Normalization vs Denormalization
Trade-offs.
Normalisation strengths
Normalisation is the default for transactional systems. One fact, one row, one place to update; the schema enforces consistency that application code cannot.
- Single source of truth. Each fact lives in one canonical row; update one place, every read sees the new value.
- Storage efficiency. No duplicated data; smaller database, cheaper storage, faster backups.
- Transactional consistency. Schema-level business rules; database constraints catch errors application code missed.
- Foreign-key contract. Per-FK referential integrity; orphans become impossible at the storage layer.
Denormalisation strengths
Denormalisation is what makes reads fast. Pre-join the data once at write time; trade write complexity for read simplicity. The right choice for read-dominated workloads.
- Read performance. Pre-joined rows; queries do not need joins; reads are simple and fast.
- Predictable query plans. Simpler queries produce simpler plans; less optimiser variance, fewer surprises in production.
- Analytics workloads. Per-warehouse pre-joined fact tables; read patterns dominate writes by orders of magnitude.

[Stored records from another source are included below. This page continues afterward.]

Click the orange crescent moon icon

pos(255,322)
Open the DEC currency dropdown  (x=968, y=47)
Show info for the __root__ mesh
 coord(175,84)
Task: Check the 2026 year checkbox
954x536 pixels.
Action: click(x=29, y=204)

- Materialised views. Per-hot-query materialisation; the user-facing read path stays fast even as the source schema grows.
When to choose which
Default to normalised; denormalise the hot read paths once measured. Pure denormalised is reserved for analytics warehouses where reads dominate writes by 1000x.
- Default to normalised. OLTP starts normalised; matches transaction reality; the safe baseline.

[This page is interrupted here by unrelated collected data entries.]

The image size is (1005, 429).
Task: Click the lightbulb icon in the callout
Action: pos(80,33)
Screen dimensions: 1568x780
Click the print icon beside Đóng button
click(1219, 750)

- Denormalise specific paths. Per-hot-read materialised view or summary table; targeted, not blanket.
- Pure denormalised for analytics. Star or snowflake schema in the warehouse; reads dominate; writes are batch.
- Per-table explicit choice. Document the rationale per table; supports operational reviews and onboarding.
Hybrid patterns
Hybrid patterns get the consistency of normalisation and the read speed of denormalisation. ETL or CDC maintains the read-optimised view; eventual consistency is the trade.
- Normalised primary, denormalised replica. Writes hit the normalised primary; reads hit the denormalised replica; the classic split.
- CQRS. Per-domain separate write and read models; modern microservices pattern; matches event-driven architectures.
- ETL maintains the view. Per-refresh ETL pipeline; eventual consistency at the refresh interval; predictable lag.
- CDC stream. Per-table change data capture into the read model; the modern, low-latency form of the same idea.